WHAT IS EXPECTED » The lines below that include "видео" are to be found and copied.

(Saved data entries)

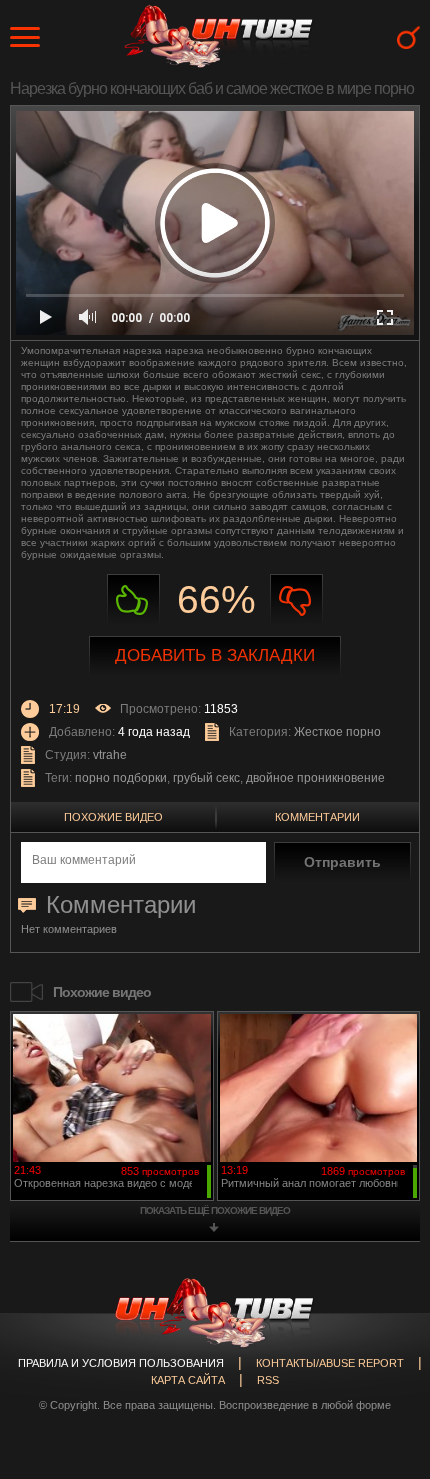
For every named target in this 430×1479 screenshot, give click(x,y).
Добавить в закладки (215, 655)
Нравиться (133, 600)
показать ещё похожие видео (215, 1210)
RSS (268, 1380)
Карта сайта (188, 1380)
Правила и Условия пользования (121, 1363)
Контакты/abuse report (330, 1363)
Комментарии (317, 817)
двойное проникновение (315, 778)
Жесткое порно (337, 732)
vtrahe (110, 755)
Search (408, 37)
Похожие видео (113, 817)
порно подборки (121, 778)
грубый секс (206, 778)
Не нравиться (296, 600)
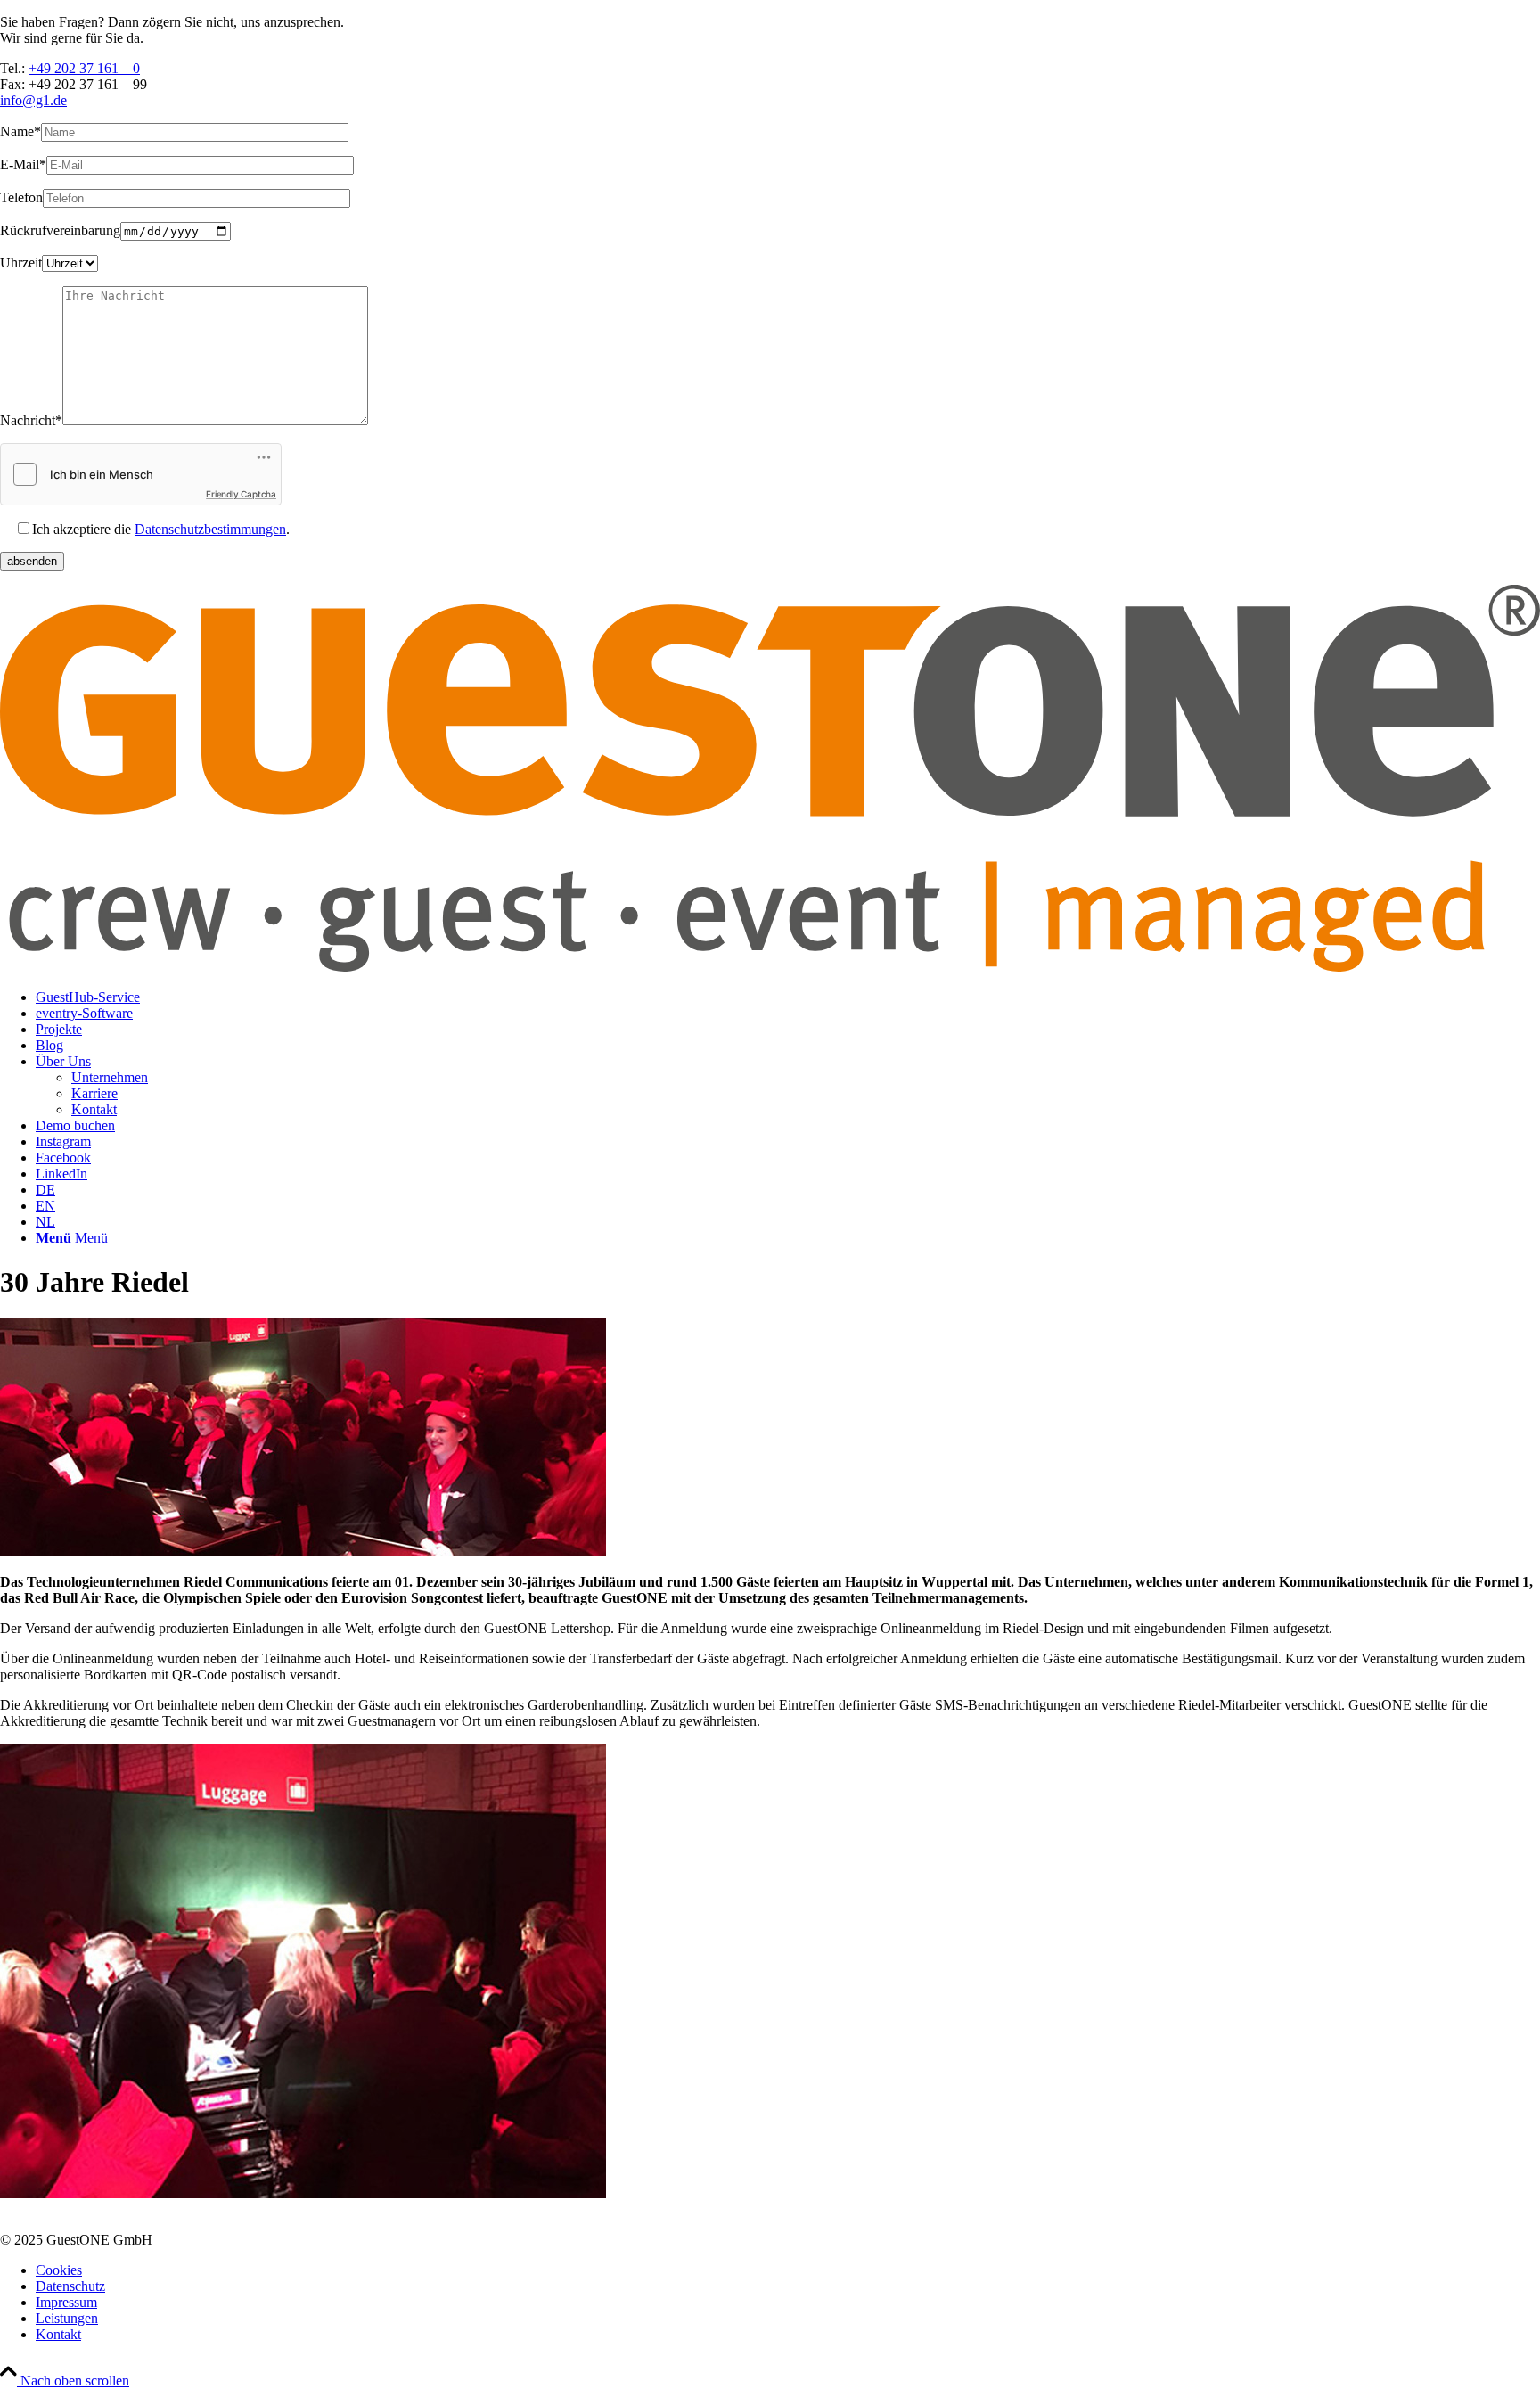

ANSWER TO THIS PROBLEM »
показать ещё похожие видео (215, 1210)
Похожие видео (113, 817)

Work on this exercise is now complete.